FCPA Opinion Procedure Release 08-03 was a request from TRACE International, Inc. on paying expenses for journalists from China to attend a press conference being held by TRACE in Shanghai. Most of the media outlets are wholly-owned by the People’s Republic of China.

The opinion finds the stipend and expenses that TRACE intends to pay into the promotional expense affirmative defense because the expenses are “reasonable under the circumstances and directly relate to the promotion, demonstration, or explanation of [TRACE’s] products or services.”

U.S. v. King

U.S. v. King (.pdf) was a FCPA case that came out of the Eight Circuit Court of Appeals on appeal from the USDC for the Western District of Missouri. The defendant was convicted of violating the Foreign Corrupt Practices Act in connection with a scheme to bribe Costa Rican officials for valuable land concessions to develop a port in Limon.

Like most FCPA cases, there is little discussion of the FCPA itself.

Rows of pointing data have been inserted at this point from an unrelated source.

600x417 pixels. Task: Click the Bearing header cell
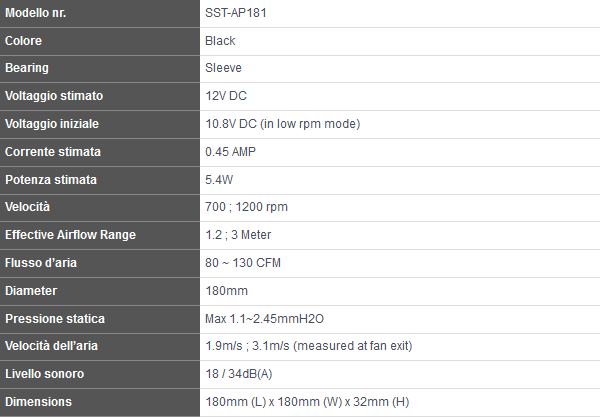point(99,69)
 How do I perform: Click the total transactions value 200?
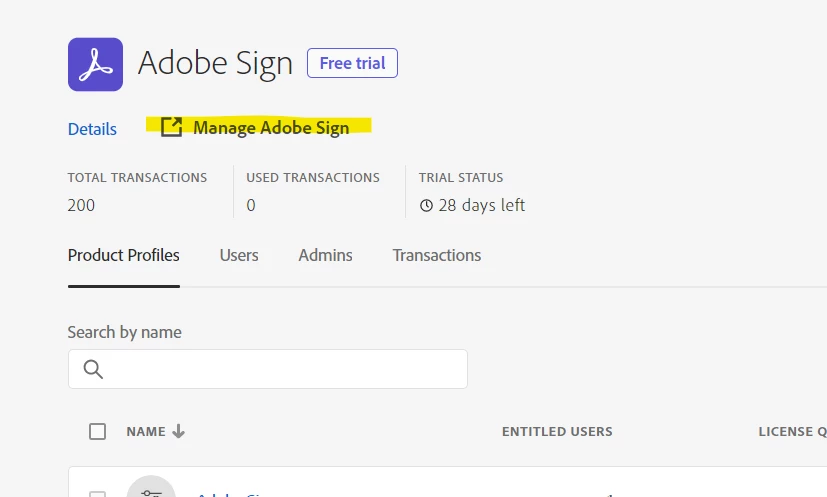tap(81, 206)
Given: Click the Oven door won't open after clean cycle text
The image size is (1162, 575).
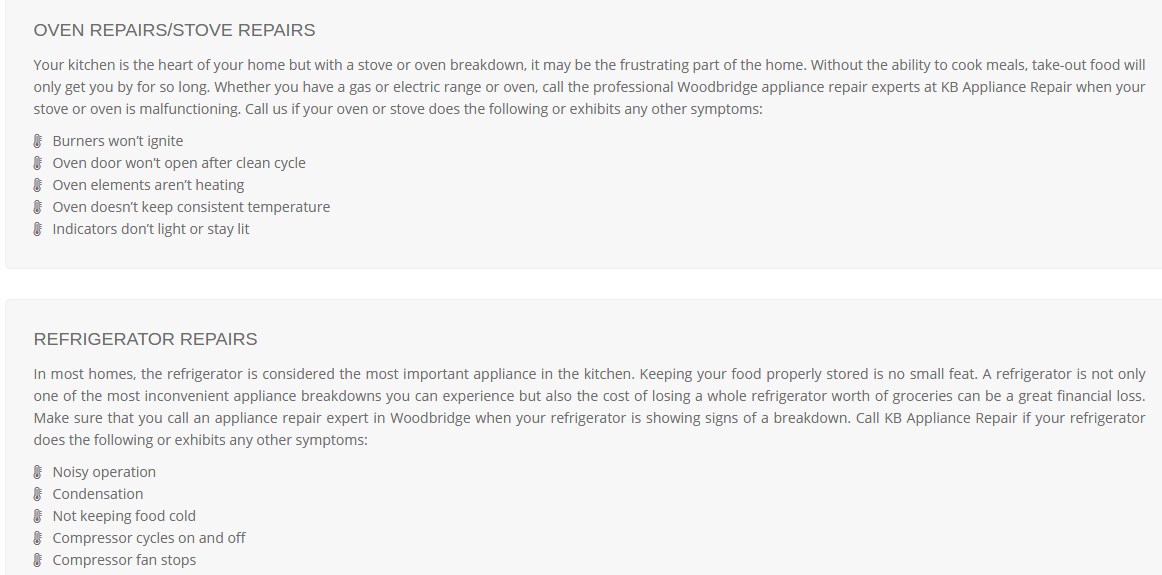Looking at the screenshot, I should coord(179,163).
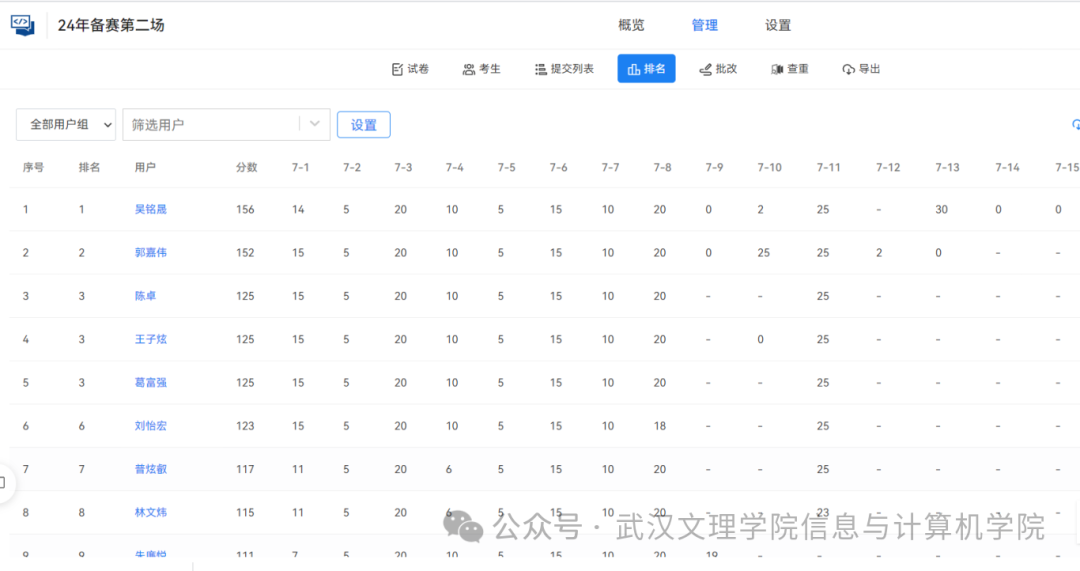
Task: Open user 吴铭晟 profile link
Action: pyautogui.click(x=151, y=210)
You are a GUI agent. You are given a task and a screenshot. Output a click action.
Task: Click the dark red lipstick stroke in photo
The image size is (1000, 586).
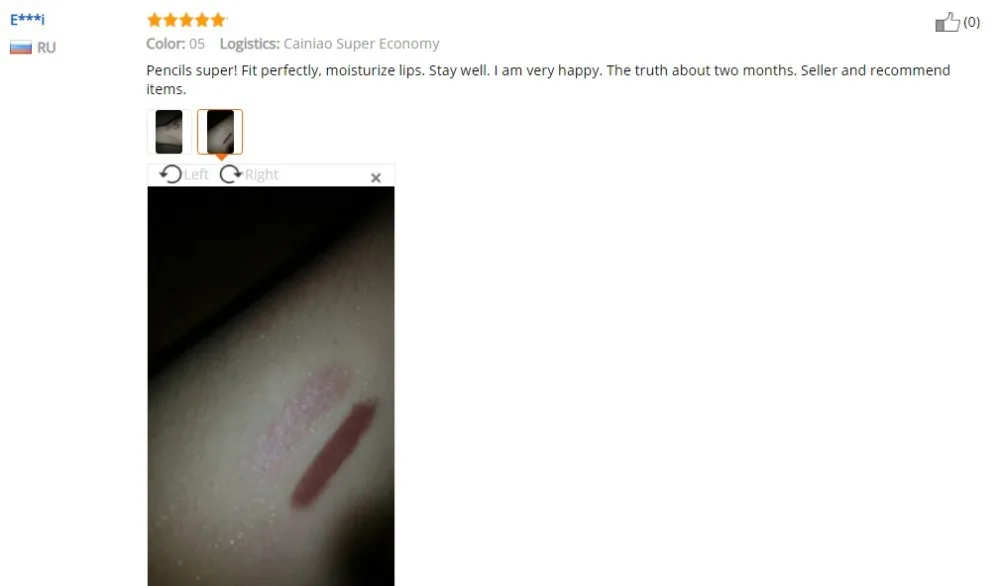[x=334, y=454]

Contingent Fee Arrangements in Government Contracts

Section 3.400 of the Federal Acquistion Regulations limit the ability of the federal governmen to enter into contingent fee arrangements. Federal contracts require the insertion of the Covenant Against Contingent Fees:

(a) The Contractor warrants that no person or agency has been employed or retained to solicit or obtain this contract upon an agreement or understanding for a contingent fee, except a bona fide employee or agency. For breach or violation of this warranty, the Government shall have the right to annul this contract without liability or, in its discretion, to deduct from the contract price or consideration, or otherwise recover, the full amount of the contingent fee.

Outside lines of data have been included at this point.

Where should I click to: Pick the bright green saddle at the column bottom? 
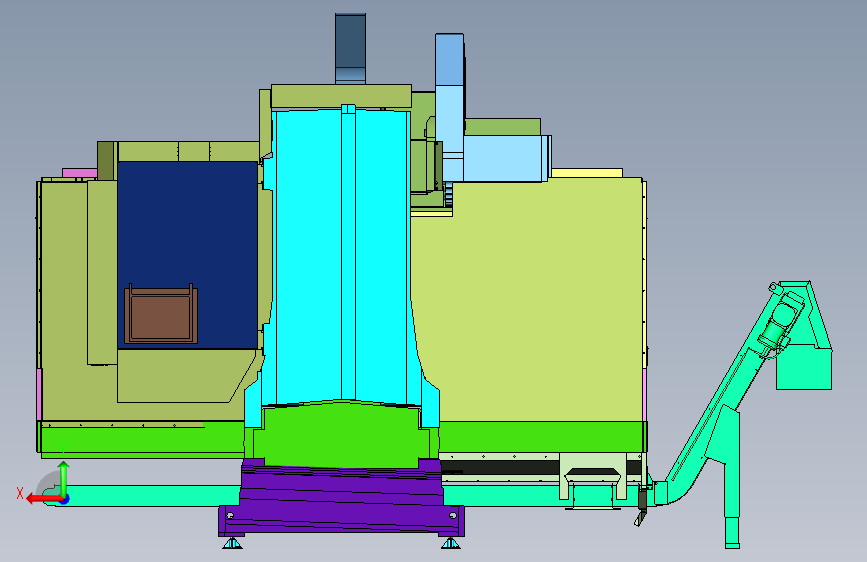coord(341,434)

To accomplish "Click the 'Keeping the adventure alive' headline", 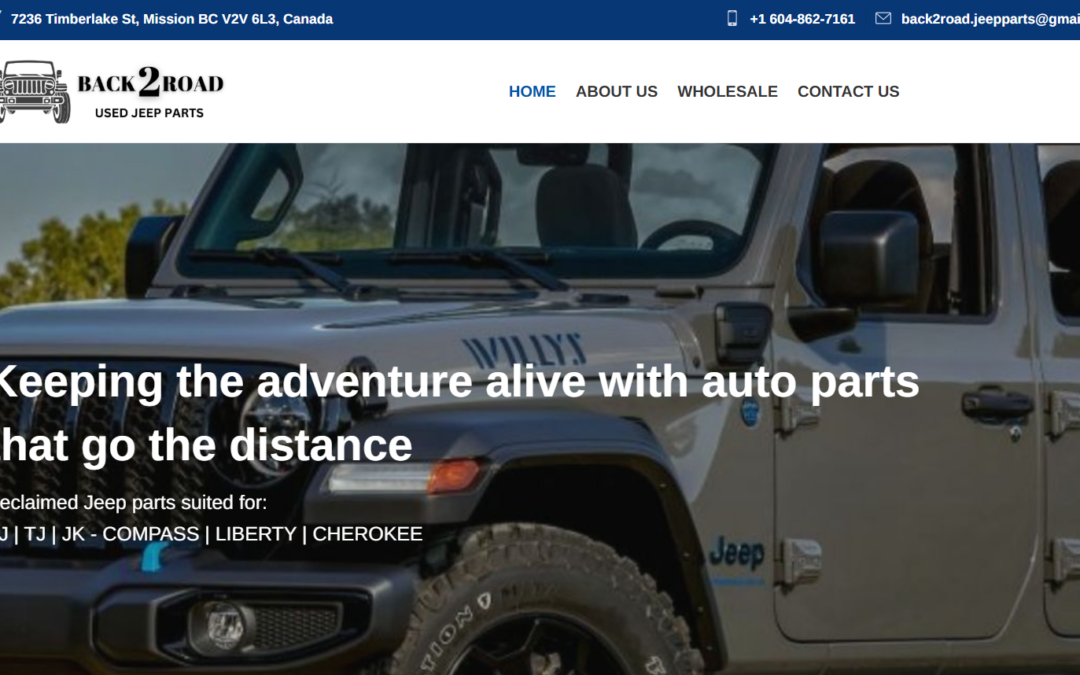I will 459,382.

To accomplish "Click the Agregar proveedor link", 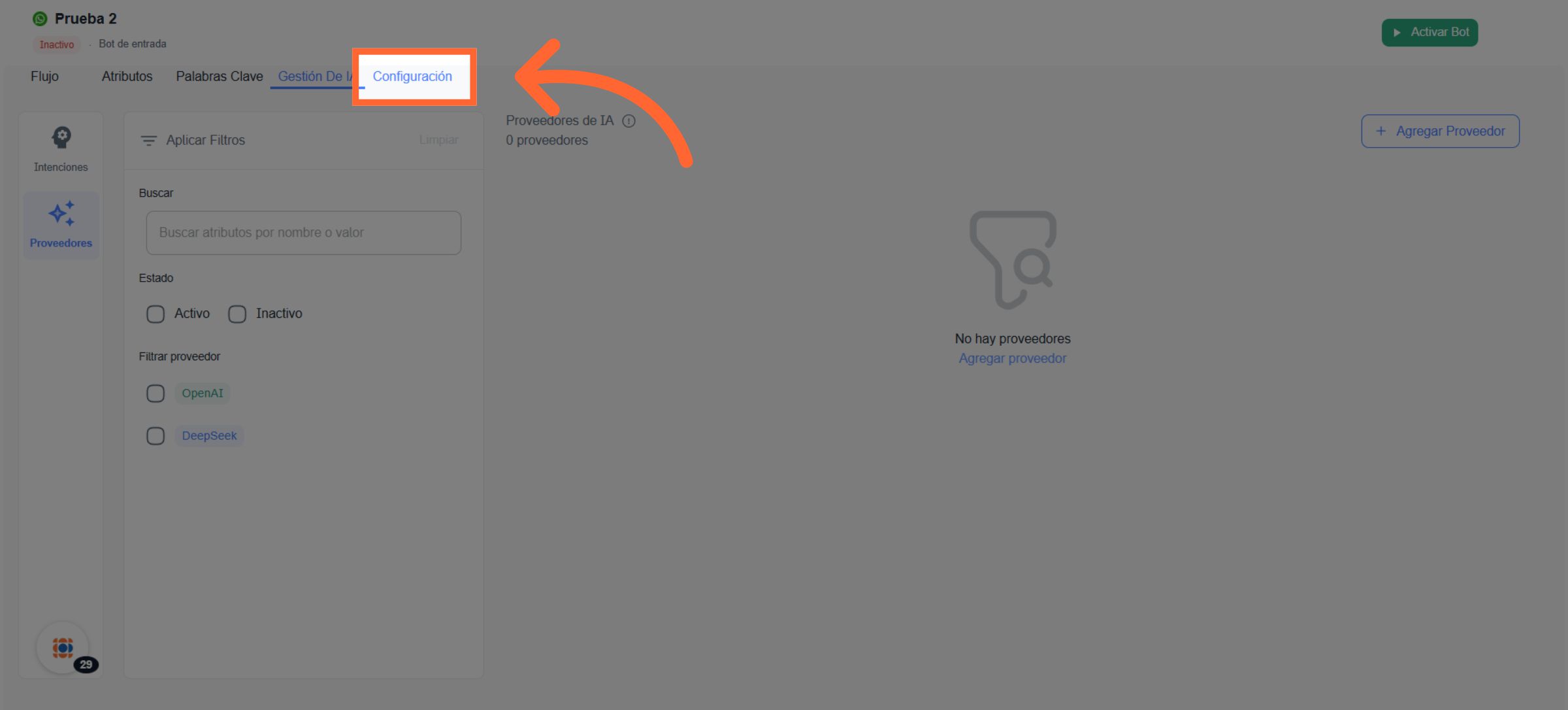I will click(1012, 358).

(b) “Bona fide agency,” as used in this clause, means an established commercial or selling agency, maintained by a contractor for the purpose of securing business, that neither exerts nor proposes to exert improper influence to solicit or obtain Government contracts nor holds itself out as being able to obtain any Government contract or contracts through improper influence.

“Bona fide employee,” as used in this clause, means a person, employed by a contractor and subject to the contractor’s supervision and control as to time, place, and manner of performance, who neither exerts nor proposes to exert improper influence to solicit or obtain Government contracts nor holds out as being able to obtain any Government contract or contracts through improper influence.

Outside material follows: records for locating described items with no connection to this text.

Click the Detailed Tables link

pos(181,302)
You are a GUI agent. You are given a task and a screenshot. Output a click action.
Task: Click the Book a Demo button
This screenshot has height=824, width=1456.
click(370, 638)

“Contingent fee,” as used in this clause, means any commission, percentage, brokerage, or other fee that is contingent upon the success that a person or concern has in securing a Government contract.

“Improper influence,” as used in this clause, means any influence that induces or tends to induce a Government employee or officer to give consideration or to act regarding a Government contract on any basis other than the merits of the matter.

Anti-Kickback Act

The Anti-Kickback Act of 1986, 41 U.S.C. § 51 et seq., modernized and closed the loopholes of previous statutes applying to government contractors. The 1986 law attempts to make the anti-kickback statute a more useful prosecutorial tool by expanding the definition of prohibited conduct and by making the statute applicable to a broader range of persons involved in government subcontracting. Prosecutions under these statutes must establish the following:

  1. Prohibited conduct–the Act prohibits attempted as well as completed “kickbacks,” which include any “money, fee, commission, credit, gift, gratuity, thing of value, or compensation of any kind which is provided, directly or indirectly, to any prime contractor, prime contractor employee, subcontractor, or subcontractor employee“. The act also provides that the inclusion of kickback amounts in contract prices is prohibited conduct in itself.
  2. Purpose of kickback–The Act requires that the purpose of the kickback was for “improperly obtaining or rewarding favorable treatment in connection with a prime contract or in connection with a subcontract relating to a prime contract.” It is intended to embrace the full range of government contracting. Prior to 1986, the “kickback” was required to be for the inducement or acknowledgment of a subcontract.
  3. Covered class of “kickback” recipients–The Act prohibits “kickbacks” to prime contractors, prime contractor employees, subcontractors, and subcontractor employees. These terms are defined in the Act.
  4. Type of contract–The Act defines kickbacks to include payments under any government contract. Prior to this legislation, the statutes’ applicability was limited to negotiated contracts.
  5. Knowledge and willfulness–The Act requires one to knowingly and willfully engage in the prohibited conduct for the imposition of criminal sanctions.

Gratuities Clause

Section 3.201 of the Federal Acquisition Regulations requires the Gratuities Clause in all federal government contracts:

(a) The right of the Contractor to proceed may be terminated by written notice if, after notice and hearing, the agency head or a designee determines that the Contractor, its agent, or another representative—

(1) Offered or gave a gratuity (e.g., an entertainment or gift) to an officer, official, or employee of the Government; and

(2) Intended, by the gratuity, to obtain a contract or favorable treatment under a contract.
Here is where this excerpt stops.